*TEXTO FORNECIDO*.

★ ★ ★

A sua única obra musical conhecida é o O Conimbricense Armónico, periódico publicado em Coimbra entre 1848 e 1849 em 26 números e litografados e editados pelo próprio. Esta colecção constitui um dos poucos exemplos de composição para a chamada viola francesa em Portugal no século XIX.
O Conimbricense Armónico/ Períódico de Muzica/ que contem alternadamente/
Simphonias, Variações, Caprichos, Fantasias,/Pot-pourris, Arias, Cavatinas, Cabaletas, Ron/
dos, Contradanças e Waltzs Etcª/ Arranjadas/
PARA VIOLA FRANCEZA/por/L.J. M. Oliveira/Coimbra/
Lith de LJM Oliveira/1ª Epoca Nº
Esta coleção encontra-se guardada – porém incompleta – em dois locais. Na Biblioteca Municipal de Coimbra (BMC) e na Biblioteca da Universidade de Las Palmas de Gran Canaria (ULPGC). Na BMC encontram-se dez números (excluindo três repetidos) e onze na ULPGC. São coincidentes excepto em dois números. O volume encadernado da ULPGC é oriundo da biblioteca do bibliófilo português Annibal Fernandes Tomaz (1849-1911), e posteriormente adquirido pelo musicólogo espanhol Lothar Siemens (1941-2017). Restam assim doze números, num possível total de 26, segundo anotações manuscritas nos exemplares da BMC. Embora bastante incompleta, alguns exemplares da BMC têm a numeração aposta no campo do frontispício para esse efeito. Por outro lado no volume da ULPGC a numeração é simplesmente sequencial e escrita provavelmente pelo proprietário do volume.
Os dados biográficos que dispomos de Luiz Oliveira foram descoberto no passado mês de Junho (2024), através da pesquisa de registos paroquiais, partindo de dois marcos temporais previamente conhecidos – a publicação do Conimbricense Armónico em 1848/1849 e um artigo de 1870 no jornal O Conimbricense, a propósito da fundação da Sociedade Dramática Musical, e que menciona Luiz José Maria de Oliveira como “sócio executante” da sua orquestra1. Dada a localização da sua residência, na antiga Rua da Calçada (actual Ferreira Borges), a paróquia mais provável para encontrar o seu registo de óbito seria assim São Bartolomeu, e efectivamente, foi aí encontrado2. Segundo o assento, Luiz Oliveira faleceu no dia 15.IX.1883, sendo também referido o Luso como o seu local de nascimento (a 10.IX.1821), o seu ofício de cabeleireiro, o nome dos seus pais (Bernardo José Maria e Josepha de Jesus)3, bem como a sua cônjuge, Ludovina Caldeira4.

★ ★ ★

*DADOS REGISTADOS*.
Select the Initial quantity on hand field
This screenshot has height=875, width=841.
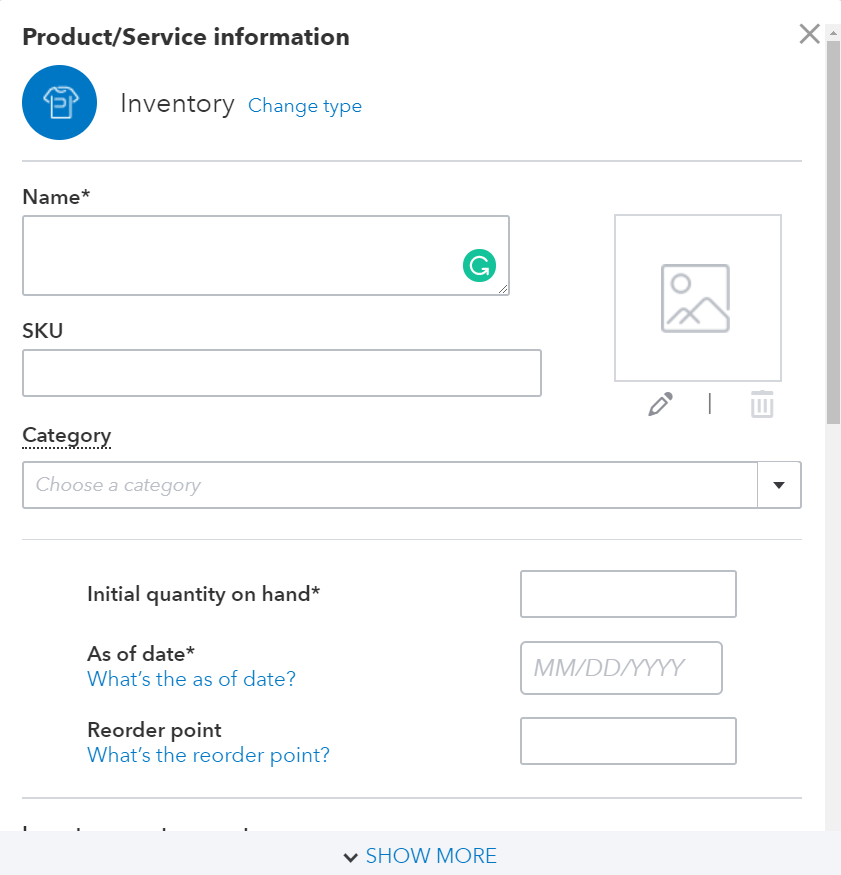click(628, 593)
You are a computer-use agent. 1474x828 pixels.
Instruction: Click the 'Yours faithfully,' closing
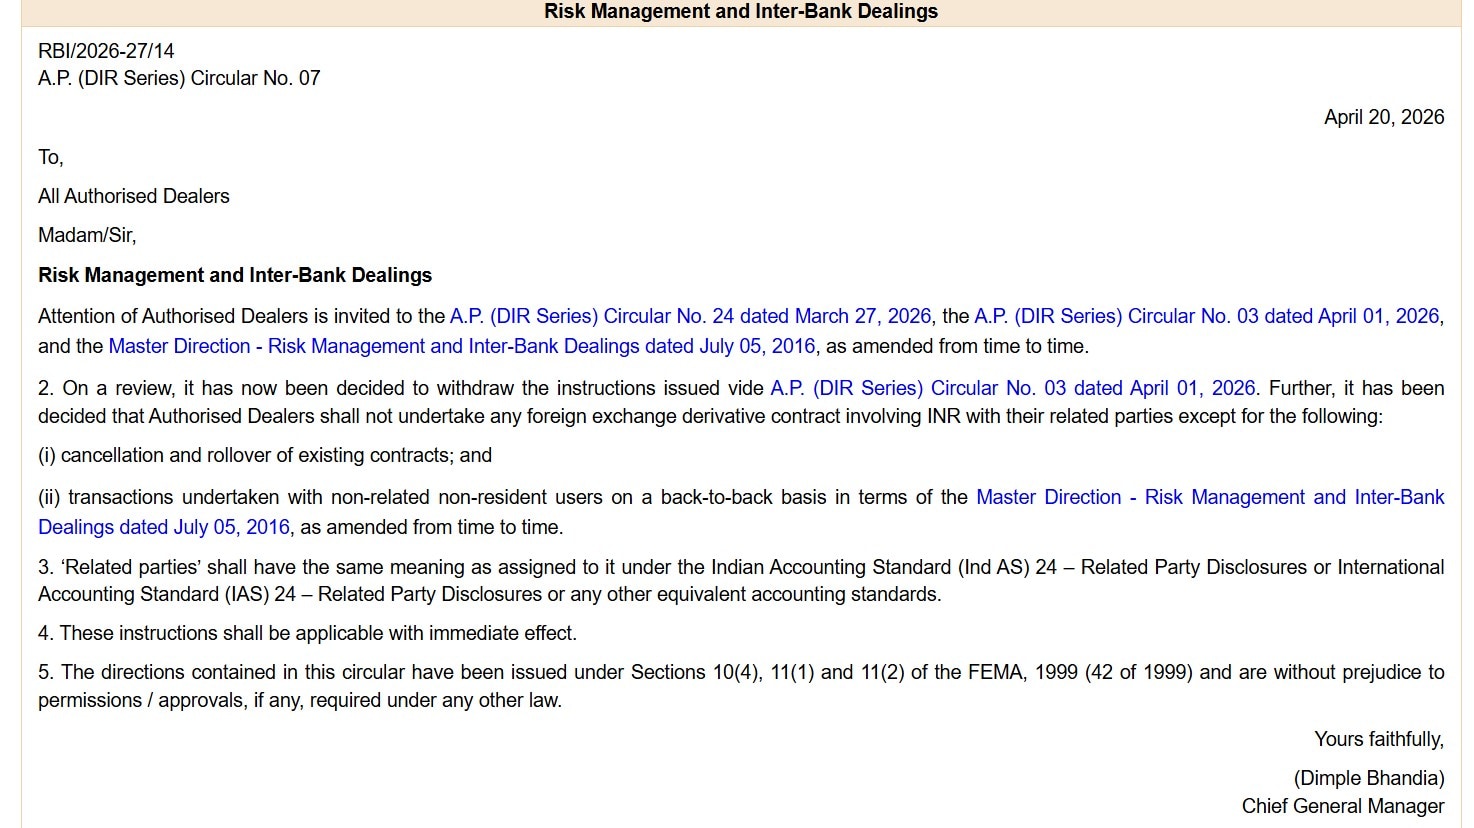coord(1378,739)
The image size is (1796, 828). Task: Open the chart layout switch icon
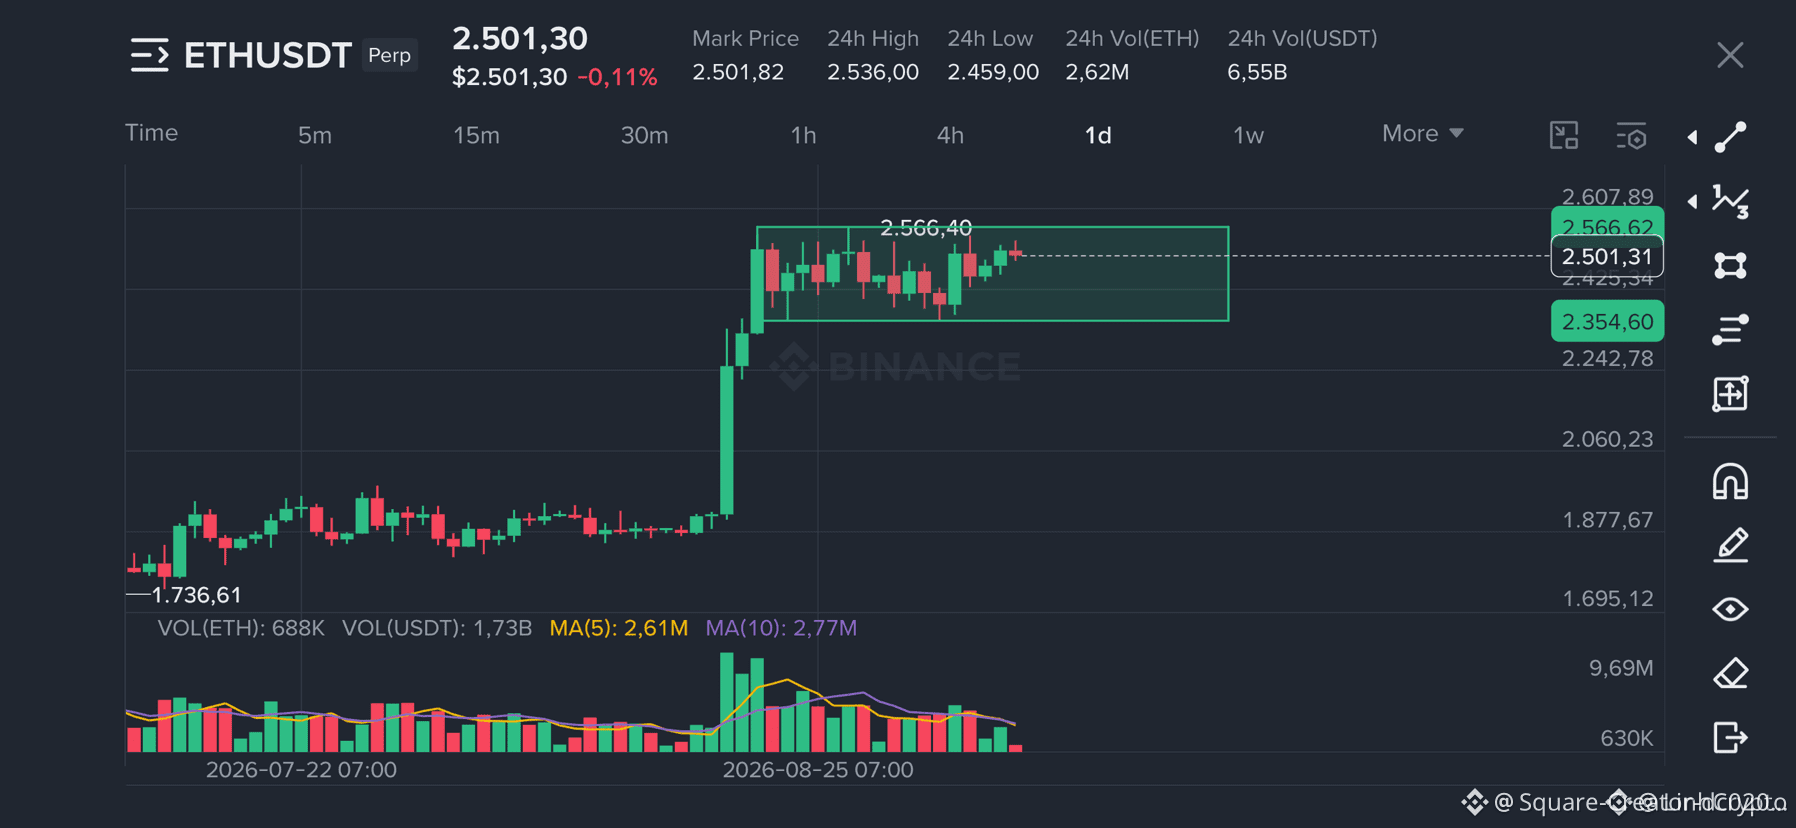point(1564,135)
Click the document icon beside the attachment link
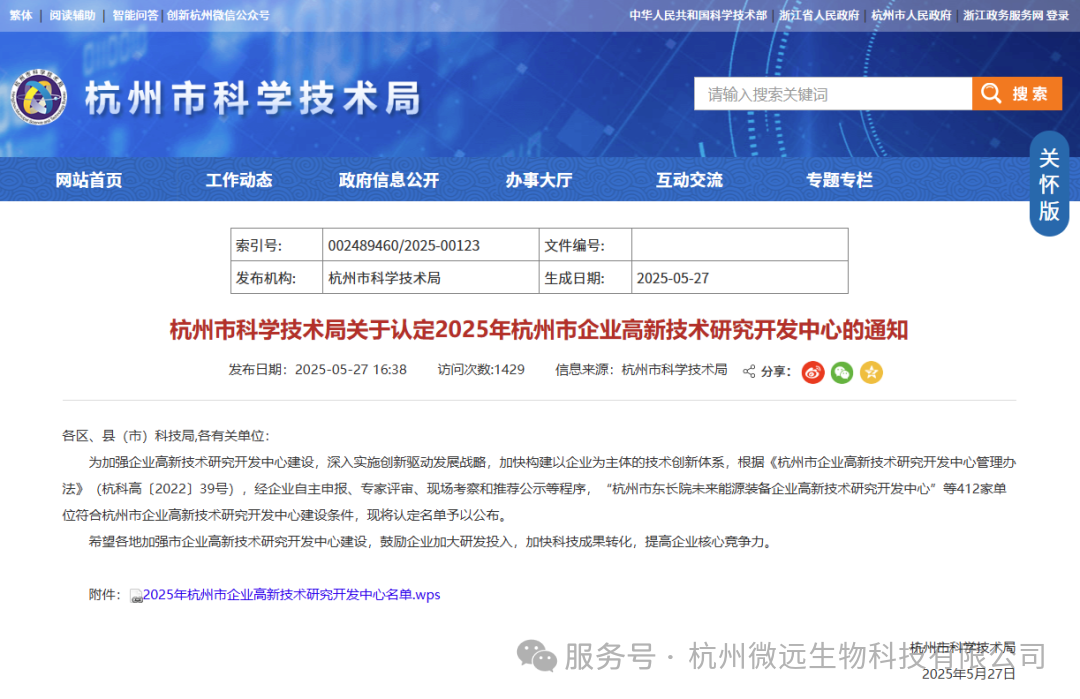The height and width of the screenshot is (699, 1080). (x=136, y=594)
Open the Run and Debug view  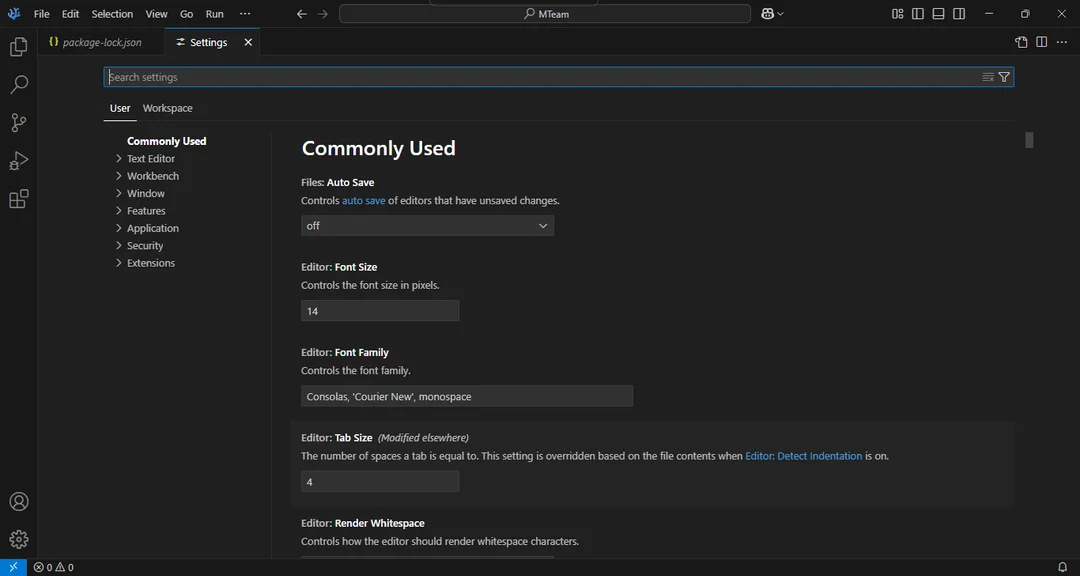pyautogui.click(x=19, y=161)
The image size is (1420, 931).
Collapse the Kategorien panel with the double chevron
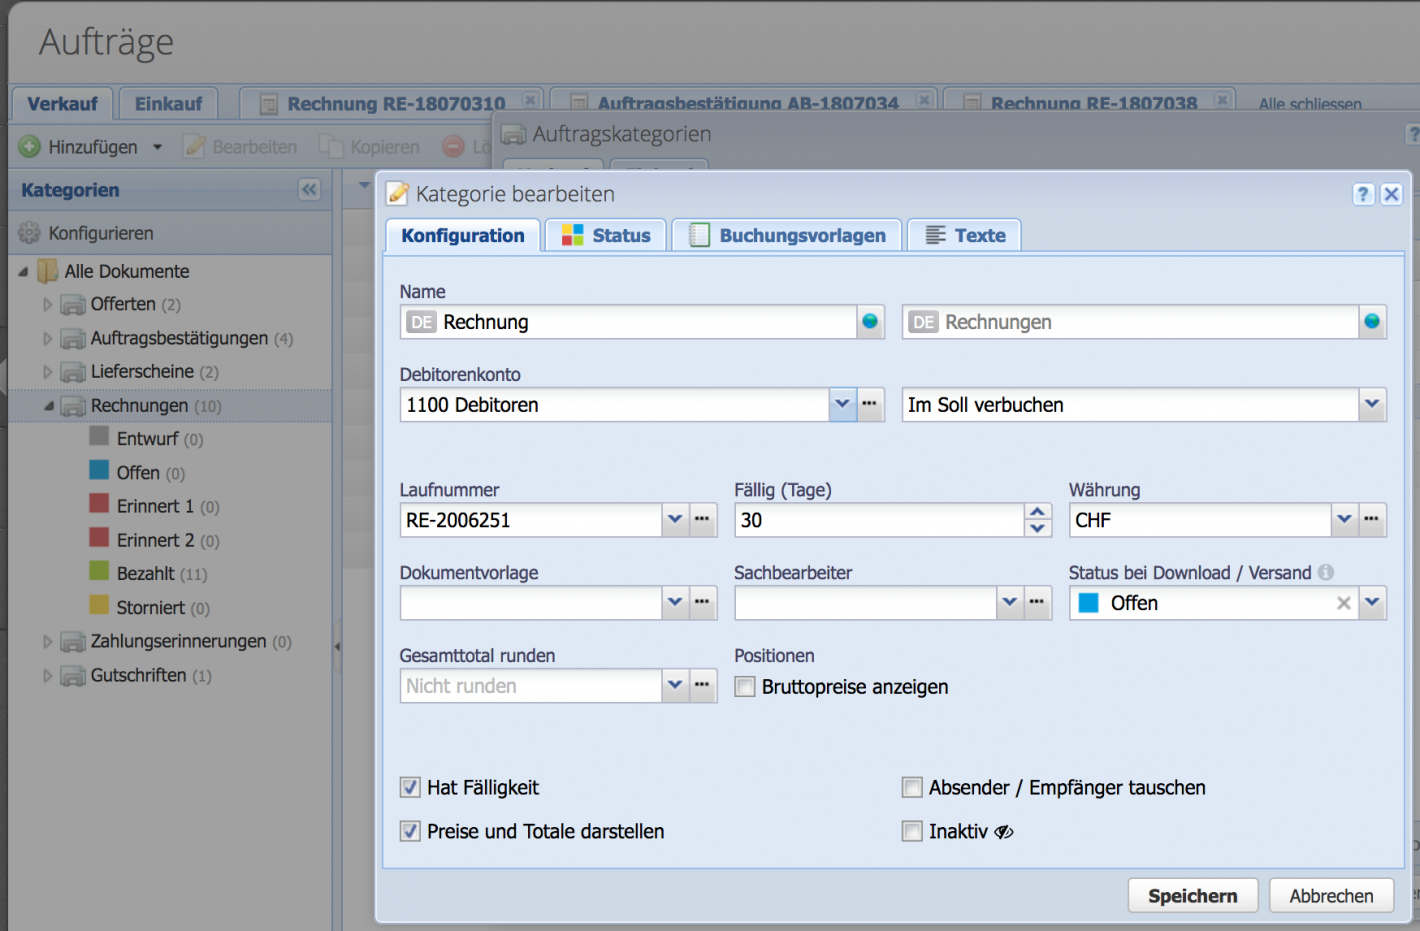[309, 189]
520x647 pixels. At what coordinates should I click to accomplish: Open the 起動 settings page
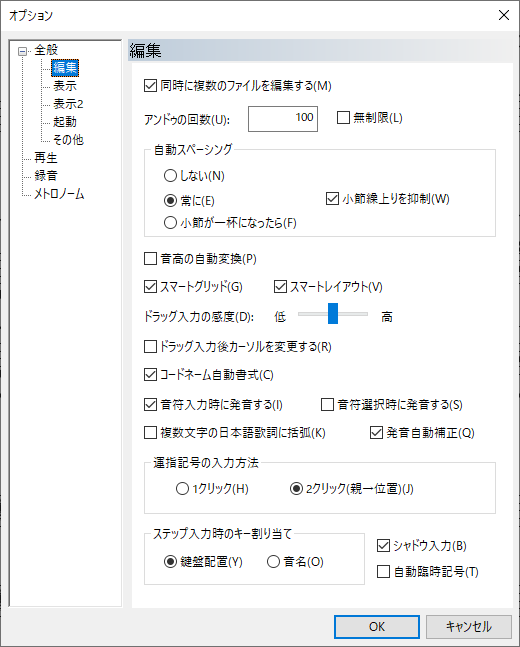[x=65, y=122]
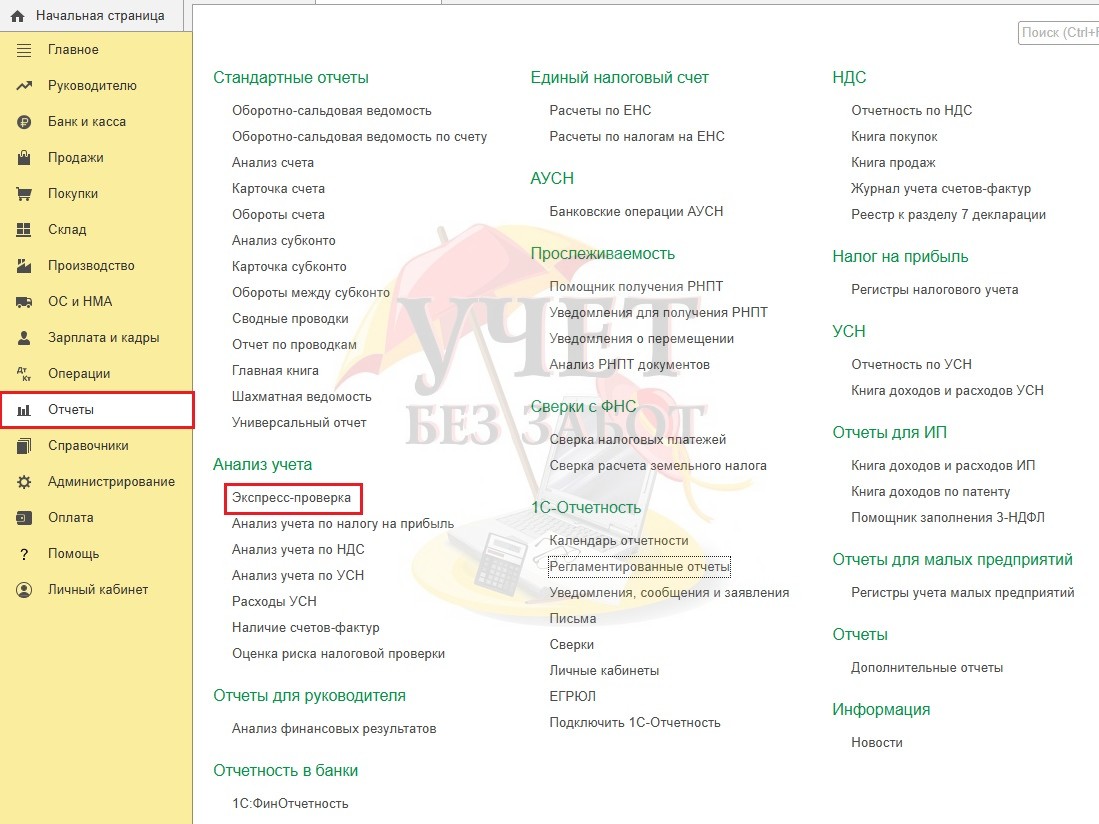Click the Производство factory icon
1099x824 pixels.
point(24,266)
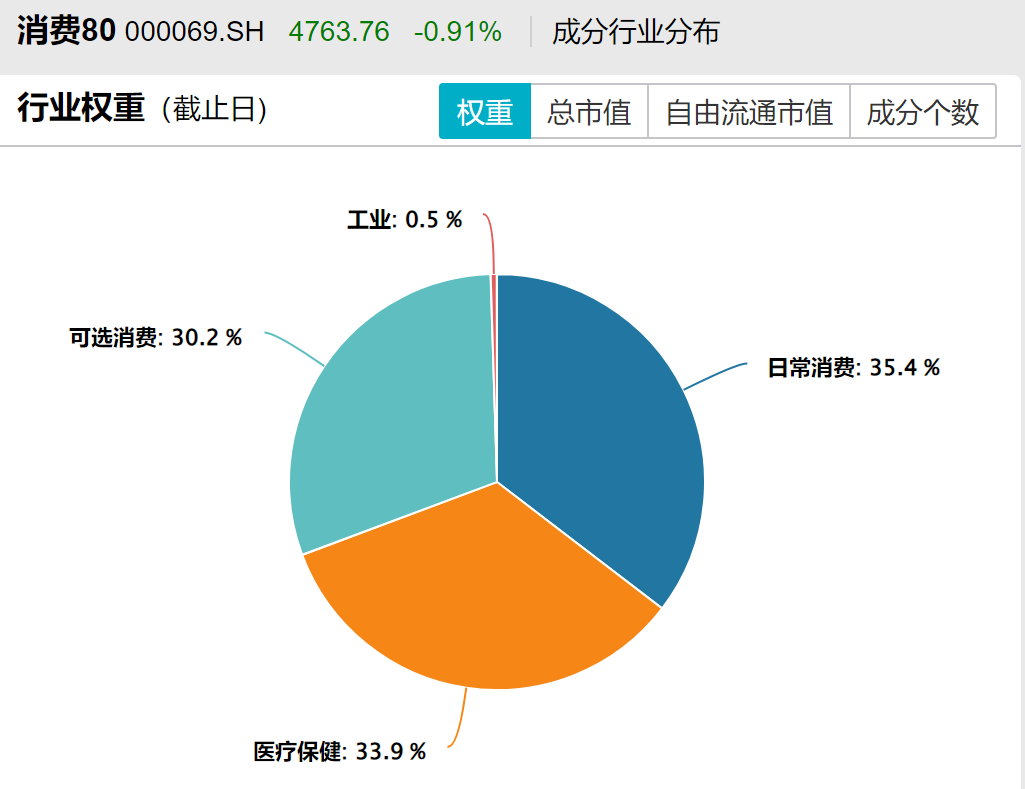Viewport: 1025px width, 789px height.
Task: Click the 成分行业分布 title
Action: pyautogui.click(x=635, y=32)
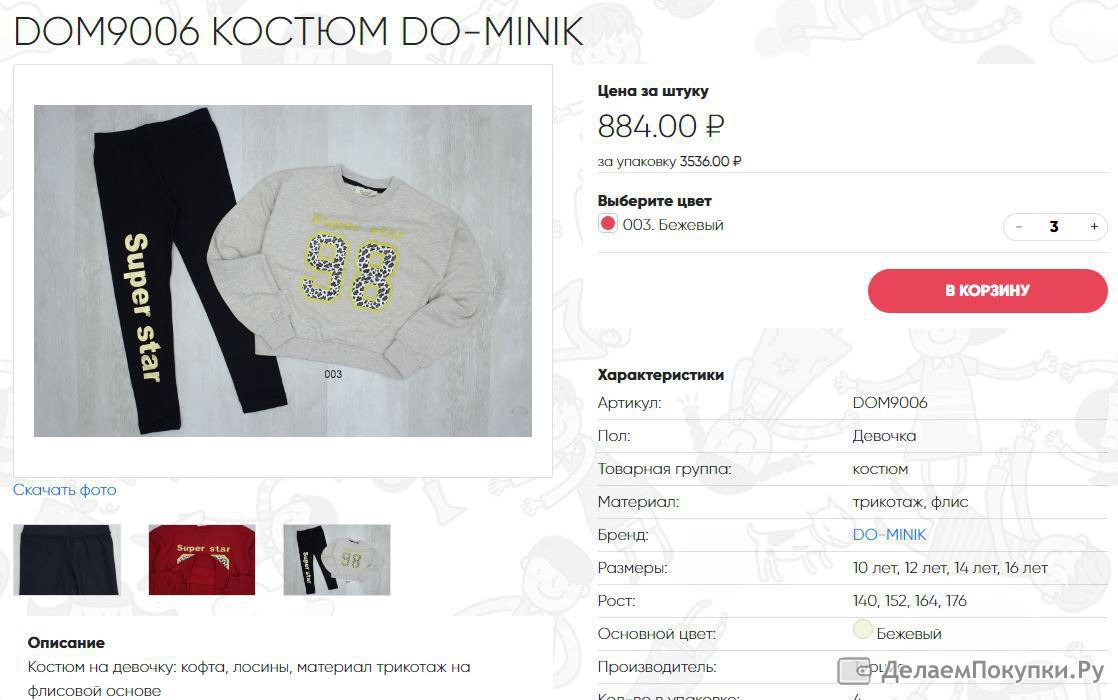Click the "Скачать фото" link

(x=65, y=490)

★ ★ ★

*ENUNCIADO*.
Reproduza, por favor, o trecho do texto fornecido que vai desde "A sua única" até "no século XIX.".

*RESULTADO*.
A sua única obra musical conhecida é o O Conimbricense Armónico, periódico publicado em Coimbra entre 1848 e 1849 em 26 números e litografados e editados pelo próprio. Esta colecção constitui um dos poucos exemplos de composição para a chamada viola francesa em Portugal no século XIX.